• Document segment:
──────────
What follows is a grounded conversation about what it really means to lead with values in a “stay positive” industry, and why healing, in Brenda’s words, isn’t neutral.


What “silence” looks like in wellness

When Brenda talks about silence, she’s not referring to taking a break from posting or choosing privacy.

She means radio silence in the face of very real events affecting real people.

At the beginning of 2026, she describes living in the United States amid escalating human rights concerns, particularly within immigrant communities. And yet, in many personal development and wellness spaces, you’d never know it.

Many brands continue as if nothing is happening.

And Brenda raises a hard question:

How can someone claim they’re doing empowerment or liberation work while ignoring the lived reality of the people they serve?


Why Brenda stopped editing herself

Brenda didn’t “decide” to become outspoken as a strategy.

It was more personal than that.

She explains that her lived experience was always present in her life, but not reflected in the coaching rooms she entered. Early in her career, she often found herself as the only person of colour in training spaces.

Over time, it became clearer that what she was navigating simply wasn’t touching many of the people around her.

So speaking up wasn’t about performing activism. It was about bringing her full humanity into her work, because without that, she’d be holding it in.

And when you’re supporting women through emotional eating, stress eating, body image, and self-trust, you can’t do that well while ignoring the forces shaping stress, fear, and safety in the first place.


What happens when you speak up: the real risks

There’s a cost to being visible with your values, and Brenda doesn’t sugar-coat it.

She has a family. A daughter. Financial responsibilities.

So yes, she’s felt the fear of what speaking out might do to revenue, audience growth, and opportunities.

And she’s also seen that some people will step away because they “didn’t sign up for this”.

But the trade-off is powerful:

  • Some people fall off.
  • Others come closer.
  • The connection deepens.
  • The work becomes cleaner, clearer, and more aligned.

Brenda’s approach now is simple and steady: this is how I want to do business, and she’ll figure the rest out.


Rebranding as liberation (not just aesthetics)

This part of the conversation is a favourite, because Brenda reframes rebranding as something much deeper than visuals.

She describes her old brand like an outfit she no longer wanted to wear.

Not because it was wrong, but because she had outgrown it.

Over the years, she deepened her practice through advanced feminist coaching, subconscious work, integrative coaching, nervous system and somatic tools. Her audience evolved too.

So the brand needed to reflect the current version of her work.


Symbolism matters: Mexico City and reclaiming identity

For her rebrand, Brenda chose to shoot in Mexico City, a decision rooted in ancestry, belonging, and reclamation.

She shares a striking image from the shoot: standing on a kitchen counter in thigh-high black boots, wearing a shirt that reads (in essence) “A woman’s body is her own business”.

In the frame: a beautiful Mexican kitchen, a familiar household cleaning product under the sink, and a woman literally taking up space above the place where so many food and body narratives have been shaped.

Without saying a word, the message lands.


Owning authority means creating a new blueprint

When Brenda fully owns her voice, she’s not just “being authentic”.
──────────
• Task to carry out: Repeat the part of the article on speaking up in the wellness industry from "Over the years, she" to "the message lands.", word for word.

• Data below:
──────────
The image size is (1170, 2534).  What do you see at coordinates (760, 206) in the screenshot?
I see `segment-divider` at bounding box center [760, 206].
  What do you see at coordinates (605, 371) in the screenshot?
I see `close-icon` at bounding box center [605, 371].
──────────
• Reply:
Over the years, she deepened her practice through advanced feminist coaching, subconscious work, integrative coaching, nervous system and somatic tools. Her audience evolved too.

So the brand needed to reflect the current version of her work.


Symbolism matters: Mexico City and reclaiming identity

For her rebrand, Brenda chose to shoot in Mexico City, a decision rooted in ancestry, belonging, and reclamation.

She shares a striking image from the shoot: standing on a kitchen counter in thigh-high black boots, wearing a shirt that reads (in essence) “A woman’s body is her own business”.

In the frame: a beautiful Mexican kitchen, a familiar household cleaning product under the sink, and a woman literally taking up space above the place where so many food and body narratives have been shaped.

Without saying a word, the message lands.